TE BEANTWOORDEN VRAGEN:
**A.** Beantwoord deze vragen over de gekozen tekst:
(i) Welke twee vormen worden onderscheiden naar hun duur?
(ii) Welk voorbeeld geeft de tekst van moeilijkheden in onderwijs en beroep?
(iii) Waarom zijn de verschijnselen volgens de tekst moeilijk te beschrijven?
**B.** Ga verder met de tekst over oorzaken en verschijnselen van moeilijkheden, te beginnen na de laatste zin.

GEKOZEN TEKST:
^^^^^^^^

Er zijn verschillende groepen met variaties, die mede bepaald worden door beschavings- en cultuurniveau. Te onderscheiden vallen vormen van tijdelijken aard, o.a. in verband met leeftijd (bijv. rijpingsjaren) en verkeerde milieu-invloeden, daarnaast van blijvenden aard. Naast moeilijkheden over het geheele terrein vindt men moeilijkheden op een of eenige gebieden: verstandelijk (bijv. domheid, achterlijkheid in verschillende graden), karaktermoeilijkheden, psychopathie, hysterie, epilepsie, doofstomheid, blindheid, spraakgebreken, lichamelijke gebreken, onsociaal gedrag, onevenwichtigheid, ontmoedigd zijn, angst, sterke drift, ziekelijke fantasie, nervositeit, kleptomanie, enz.
Oorzaken. Gebrekkige aanleg onder invloed van erfelijke factoren. Milieu: te strenge of te weeke opvoeding, verkeerd voorbeeld, verwaarloozing, moeilijkheden in onderwijs en beroep (bijv. doordat het kind hier een voor zijn capaciteiten te zware taak heeft), gebrek aan inzicht in leeftijdseigenaardigheden, verleiding, enz. Lichamelijk: lichamelijke gebreken, verschillende ziekten, lichamelijk infantilisme, intoxicaties, ondervoeding, voortdurende oververmoeidheid, enz.
Verschijnselen. Deze laten zich bij het sterk uiteenloopen van oorzaken en vormen moeilijk beschrijven. Ontmoediging, prikkelbaarheid, passiviteit, recalcitrant optreden, verzet, opstandigheid, agressiviteit, weerspannigheid en absolute weigering om eenige leiding nog langer te aanvaarden zijn onder meer voorkomende uitingen.

^^^^^^^^

GEGEVENS UIT DATASET:
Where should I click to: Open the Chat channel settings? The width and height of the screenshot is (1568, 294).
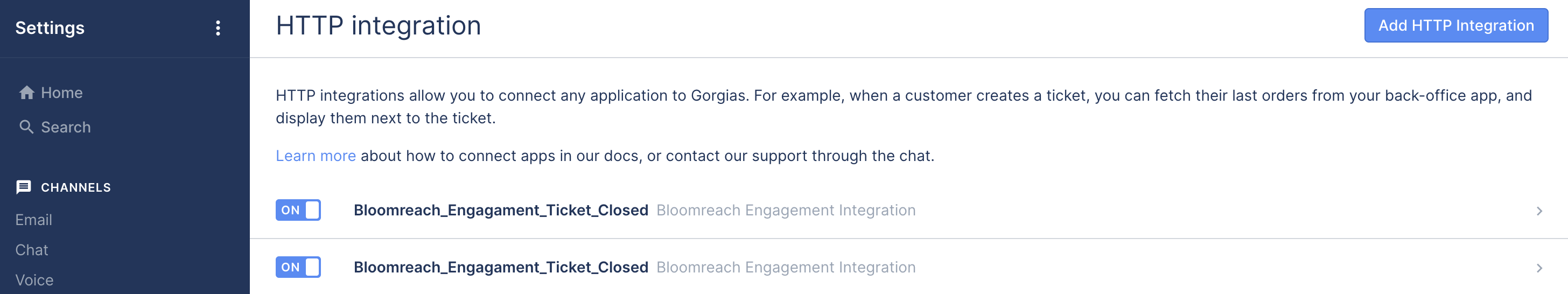click(x=32, y=250)
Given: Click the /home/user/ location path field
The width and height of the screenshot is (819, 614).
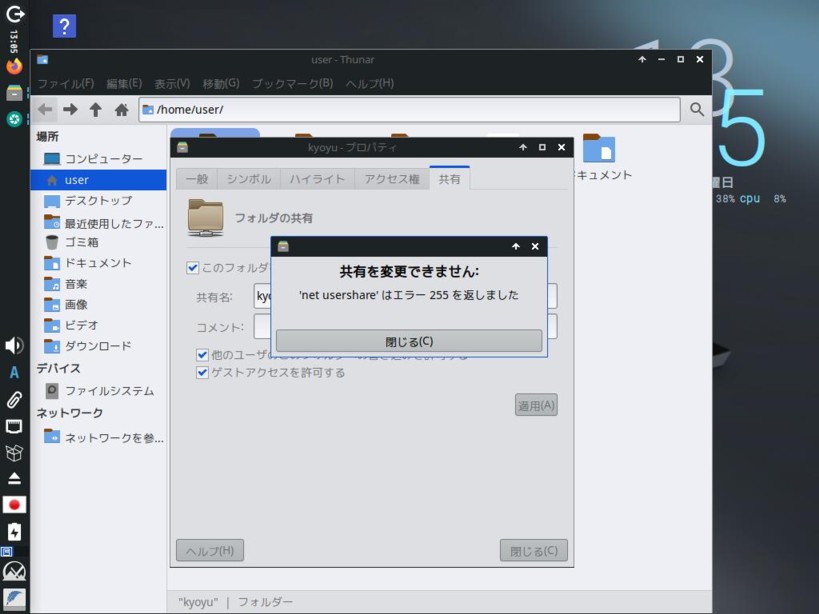Looking at the screenshot, I should click(x=410, y=110).
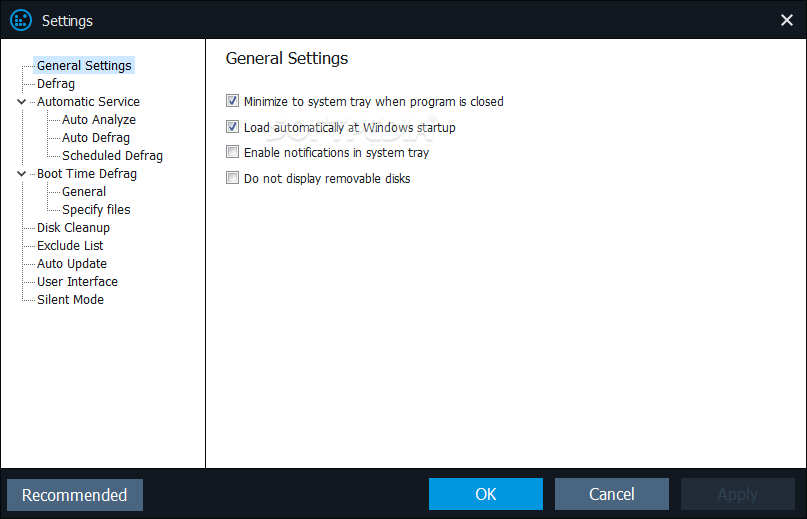
Task: Click the Recommended button
Action: (x=75, y=495)
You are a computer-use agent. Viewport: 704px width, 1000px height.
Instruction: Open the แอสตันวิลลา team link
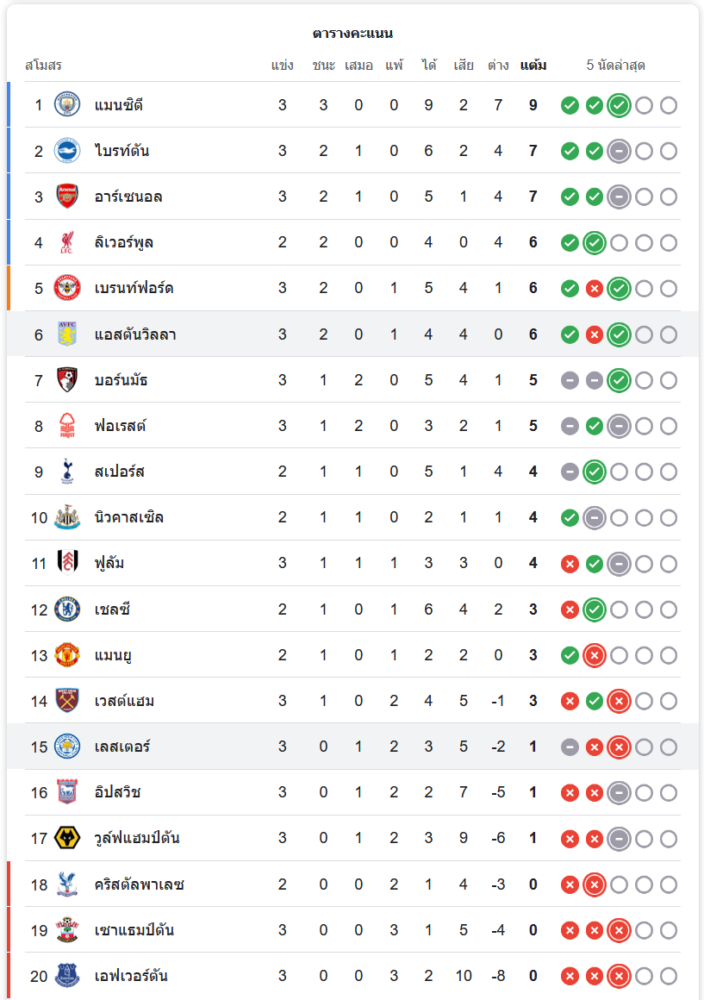point(135,334)
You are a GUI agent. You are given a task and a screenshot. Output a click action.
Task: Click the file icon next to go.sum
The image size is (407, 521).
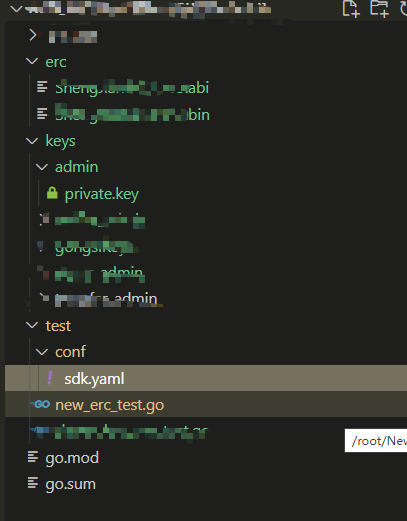[33, 483]
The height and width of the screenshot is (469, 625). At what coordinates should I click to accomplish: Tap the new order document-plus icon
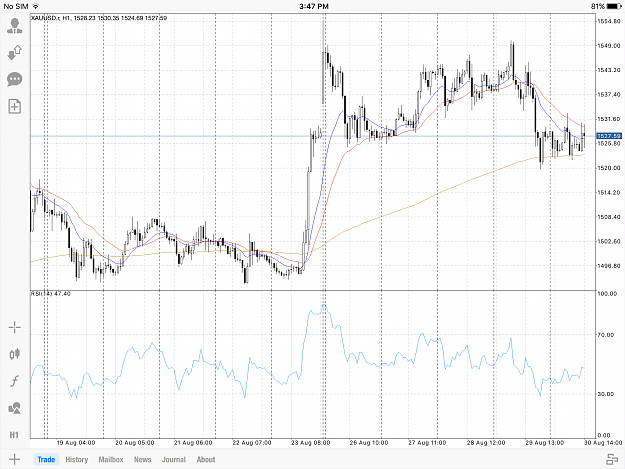click(x=15, y=106)
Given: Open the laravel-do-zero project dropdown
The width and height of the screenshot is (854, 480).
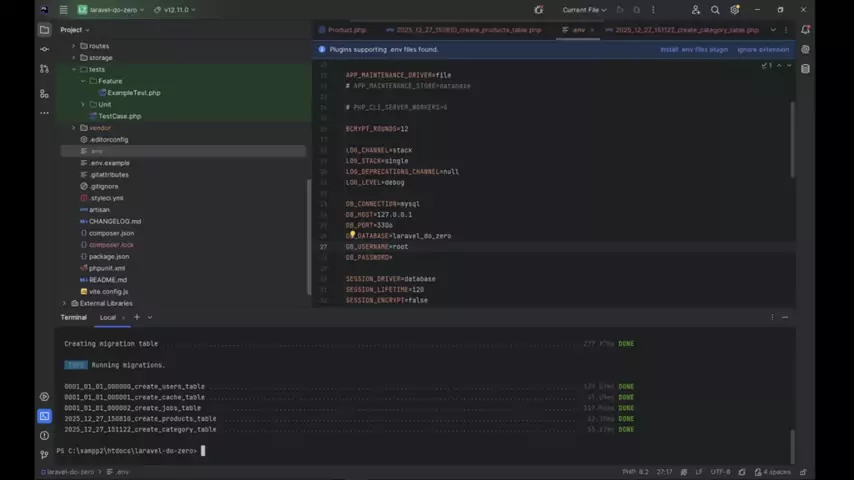Looking at the screenshot, I should (x=110, y=10).
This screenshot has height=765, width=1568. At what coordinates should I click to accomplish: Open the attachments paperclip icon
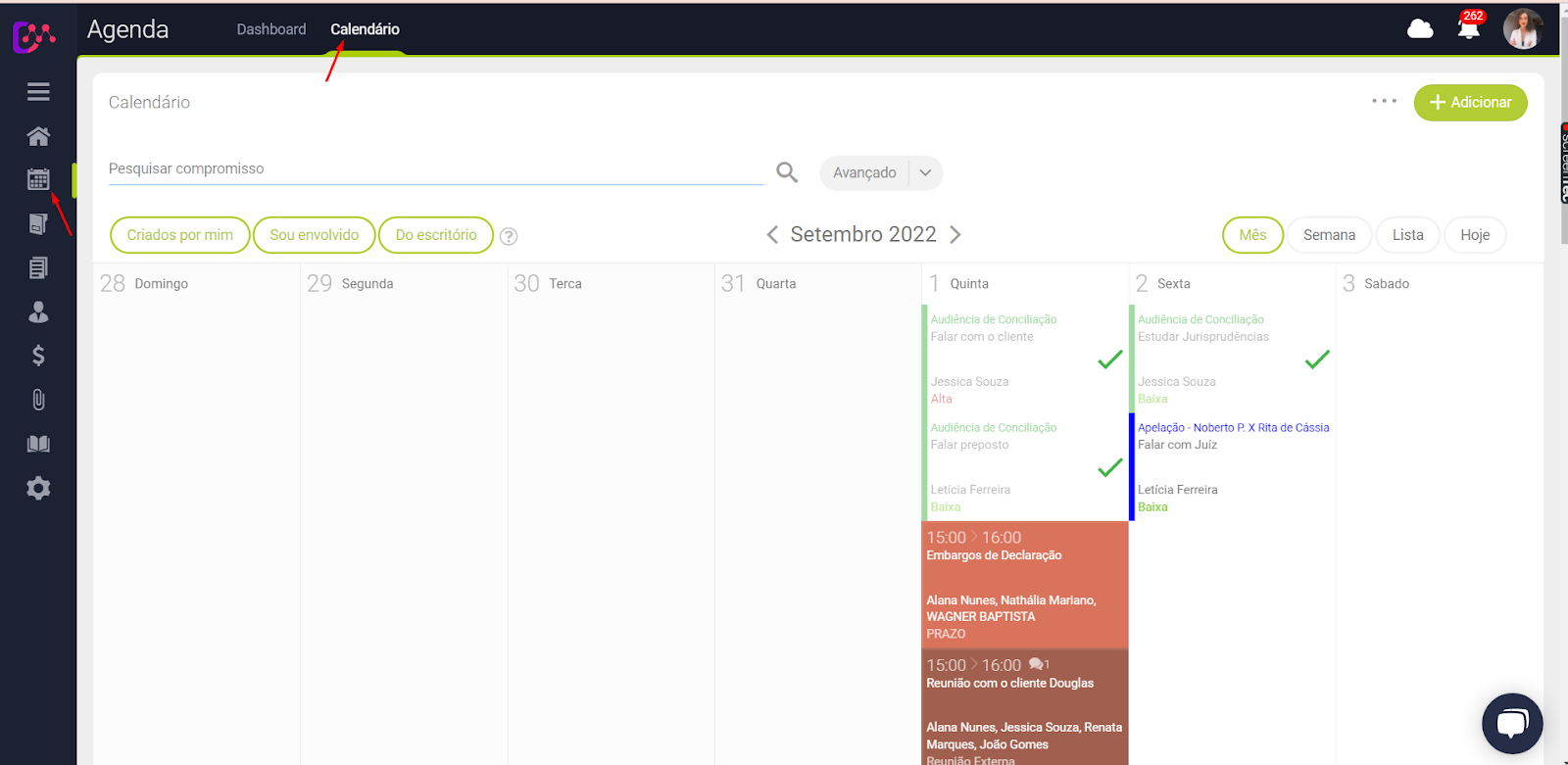(38, 400)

^^^^^^^^

ANTWOORDEN BIJ OPDRACHTEN:
**A.**
(i) Vormen van tijdelijke aard en vormen van blijvende aard.
(ii) Het kind heeft er een taak die voor zijn capaciteiten te zwaar is.
(iii) Omdat de oorzaken en vormen sterk uiteenlopen.

**B.**
Behandeling. Deskundige voorlichting en leiding van paedagoog en medicus en heilpaedagogische behandeling kunnen van groote beteekenis zijn. Op hoe jongeren leeftijd, met des te meer kans op succes. Indien het milieu niet kan veranderen, zal meermalen overplaatsing naar een andere omgeving overwogen moeten worden. Goede beroepskeuze-voorlichting en verstandige keuze van geëigend onderwijs kunnen veel moeilijkheden voorkomen.
Lit.: Ch. Bühler, Kindheid und Jugcnd (1931); R. Allers, Das Werden der sittlichen Person (1930; Ned. vert.: Karakterkunde en Karaktervorming, 1931; Katholiek); L. Bopp, Allg. Heilpädagogik (1930; Katholiek); O. Tumlirz, Pädag.
Psychologie (1930); H. Hanselmann, Einführung in die Heilpädagogik (1933); I. C. van Houte en G. J. Vos, Moeilijke Kinderen (1929); W. Cimbal, Die Neurosen des Kindesalters mit bes.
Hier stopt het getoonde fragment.